Almost literally. There is a point in the second act where the main character, Leonard Chaplin, disappears off the page, only to be replaced by secondary characters that are more lively and unique then he is. And then, when the second act ends, the story begins to pick up again. Why? Because Leonard reappears and starts making drastic decisions about how he is going to end all of the problems facing him. Leonard begins to be the protagonist again.
Once I realized this, I was blown away. It was a pretty dramatic problem, one that gradually got worse as the screenplay moved along. And the funny thing is that the second half of Act II doesn't read badly...it doesn't move slowly...it just feels terrible. Just to be sure however, I began to read a book that I had purchased and left sitting on my shelf for months. That is Syd Field's book on Rewriting.
All I can say is that I should have read this book sooner. Already I've begun to appreciate the fine art of rewriting. Not only that, I've realized why my approach to rewriting constantly fails, why problems like the Leonard Disappearance continually crop up in my screenplays. I simply do not know how to rewrite. But I am changing that.
After reading the first 4 or 5 chapters in the book (and jumping around through several others), I learned that my problem definitely stemmed from the disappearance of Leonard. The protagonist had in essence lost control of the story. He ceased to take action and now only knew how to react. And I pinpointed the exact spot in which the seed of this problem was planted. It took several scenes before the problem began to show however.
That is the diagnosis. The cure? A complete rewrite of the second half of Act II. Old scenes will be dropped. New ones will be written with Leonard as the focus. The remaining scenes will be crafted to fit to his character arc. It will take at least a couple of days, but when it is complete, I will be able to rest easy when I send the screenplay off to be proofread.

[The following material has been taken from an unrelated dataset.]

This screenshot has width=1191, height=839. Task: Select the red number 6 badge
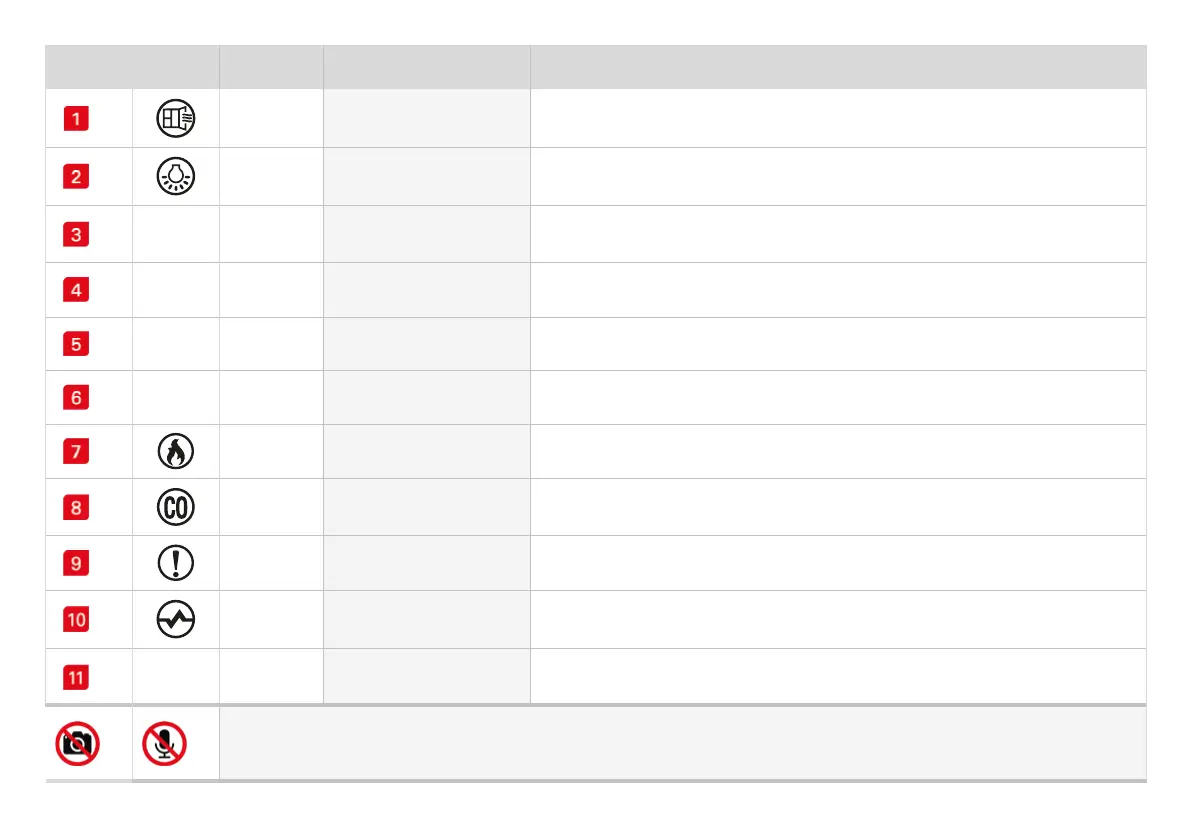(77, 398)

I might add that my foray into this untouched arena of screenwriting couldn't have come at a better time - the rewrites for our screenplays are due in Screenwriting III. I spent the majority of my afternoon today working on the first act of "Sin of the Opiate". Unlike Madcap however, I have an entire class of screenwriters to point out mistakes and help me rewrite. After collecting their notes together in addition to my own qualms, I began to refashion Sin of the Opiate. While I still have a plethora of tasks to complete before I can turn in a polished draft, I can at least say that the screenplay is beginning to take some kind of shape.
Here's a new download for you of 6 rewritten pages from the screenplay. I never posted the originals, but I didn't want to post something that you had already read. Enjoy.
5 comments:
Wow, you really dissected the whole rewriting process. I'll have to borrow that book.
In regards to your script - it's got my attention. I'm intrigued by Desmond. I want to be with him...I mean, be him!
I'm glad you figured out what was wrong. We never got that far into the script when you were reading it to us, so I never noticed.
The Opium pages are great. There's a very combative nature to the dialog, which I am seeing more and more in your writing. It's good, every line is a bit of drama.
Gabe - It's a good book. There are definately elements of the rewriting process that I've had to learn for myself...but it helps to have a guide to point out things here and there.
I am glad you're paying attention to the script. I might as well quit if I can't even incite a little interest. I'd say that I want to be him, but to an extent (except for the intelligence and horrific addiction) I probably am him.
Josh - Yeah, we only got through the first act. When I set out to write the screenplay a second time, the first act was the most troubled. Now it's probably the strongest.
I'm glad you're also reading the opium pages. I am trying to make the lines a little more conflict-riddled. I'm not good at writing lines, but if I can put some drama in, then I figure that's good enough.